READING TEXT
::::::::::
Tuesday, March 1, 2011

FDN’S JEFF BARNES, ESQ. ADMITTED PRO HAC VICE IN MICHIGAN; CONGRESSIONAL OVERSIGHT REPORT HIGHLIGHTS ILLEGALITY OF ASSIGNMENTS OF MORTGAGE LOANS TO TRUSTS WITHOUT COMPLIANCE WITH POOLING & SERVICING AGREEMENTS

FDN’S JEFF BARNES, ESQ. ADMITTED PRO HAC VICE IN MICHIGAN; CONGRESSIONAL OVERSIGHT REPORT HIGHLIGHTS ILLEGALITY OF ASSIGNMENTS OF MORTGAGE LOANS TO TRUSTS WITHOUT COMPLIANCE WITH POOLING & SERVICING AGREEMENTS FDN’s Jeff Barnes, Esq. has been admitted to the Washetnaw County, Michigan Circuit Court pro hac vice in connection with defense of a foreclosure involving a securitization. He is assisted by local Michigan counsel James Fraser, Esq. On the subject of securitization, we have obtained a copy of the November 16, 2010 Congressional Oversight Panel’s Report examining the consequences of mortgage irregularities.

The 127 page report discusses assignments, MERS, the problems with “robo-signers” and other document infirmities. We find very significant the matters on page 19 of the Report, which state as follows regarding assignment of mortgage loans to a securitized mortgage loan trust: “As described above, in order to convey good title into the trust and provide the trust with both good title to the collateral and the income from the mortgages, each transfer in this process required particular steps. Most PSAs [Pooling and Servicing Agreements] are governed by New York law and create trusts governed by New York law. New York trust law requires strict compliance with the trust documents; any transaction by the trust that is in contravention to the trust documents is void, meaning that the transfer cannot actually take place as a matter of law [citing relevant provision of NY Estate Powers and Trust Law section]. Therefore, if the transfer of the notes and mortgages did not comply with the PSA, the transfer would be void, and the assets would not have been transferred to the trust. PSAs generally require that the loans transferred to the trust not be in default, which would prevent the transfer of any non-performing loans to the trust now. Furthermore, PSAs frequently have timeliness requirements regarding the transfer in order to ensure that the trusts qualify for favored tax treatment.” This is what we have been arguing for years: that purported transfers of toxic, non-performing mortgage loans into a trust beyond the trust closing date and without strictly complying with the mortgage loan conveyance proviions of the PSA are void and of no force and effect, regardless of who attempts to make the transfer (e.g. MERS, who cannot make the transfer in any event for other reasons). The United States Congress has confirmed this. Perhaps more members of the Judiciary will ultimately come to the same conclusion.
::::::::::
COLLECTED MATERIAL
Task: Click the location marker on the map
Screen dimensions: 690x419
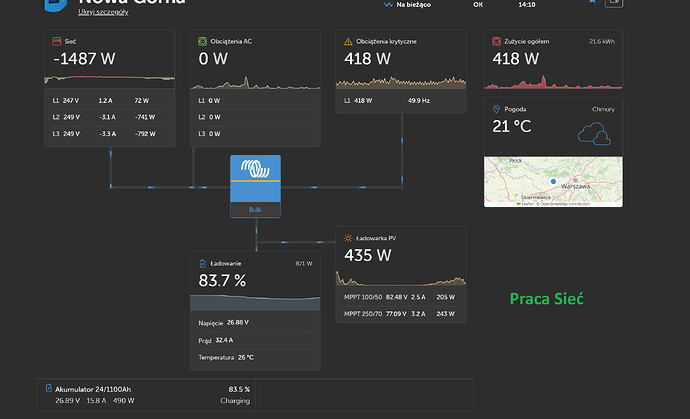Action: 553,181
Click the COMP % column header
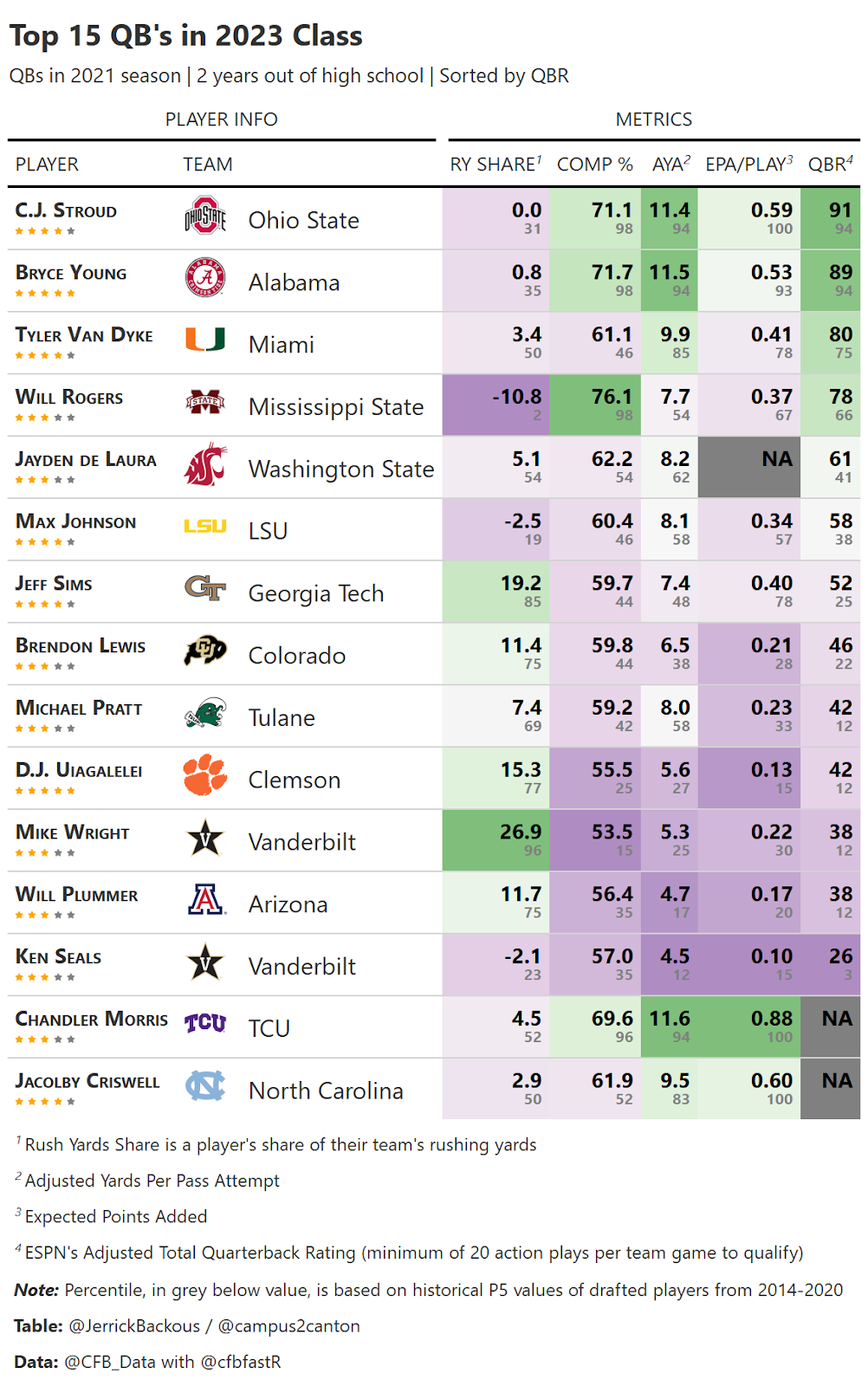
::::::::::
TASK INSTRUCTIONS
- 1) In the post on mortgage securitization, who is named as local Michigan counsel assisting Jeff Barnes?
- 2) Copy out everything in the post on mortgage securitization from "Tuesday, March 1, 2011" down to "of mortgage irregularities.".

ANSWERS PER TASK
- 1) James Fraser, Esq.

- 2)
Tuesday, March 1, 2011

FDN’S JEFF BARNES, ESQ. ADMITTED PRO HAC VICE IN MICHIGAN; CONGRESSIONAL OVERSIGHT REPORT HIGHLIGHTS ILLEGALITY OF ASSIGNMENTS OF MORTGAGE LOANS TO TRUSTS WITHOUT COMPLIANCE WITH POOLING & SERVICING AGREEMENTS

FDN’S JEFF BARNES, ESQ. ADMITTED PRO HAC VICE IN MICHIGAN; CONGRESSIONAL OVERSIGHT REPORT HIGHLIGHTS ILLEGALITY OF ASSIGNMENTS OF MORTGAGE LOANS TO TRUSTS WITHOUT COMPLIANCE WITH POOLING & SERVICING AGREEMENTS FDN’s Jeff Barnes, Esq. has been admitted to the Washetnaw County, Michigan Circuit Court pro hac vice in connection with defense of a foreclosure involving a securitization. He is assisted by local Michigan counsel James Fraser, Esq. On the subject of securitization, we have obtained a copy of the November 16, 2010 Congressional Oversight Panel’s Report examining the consequences of mortgage irregularities.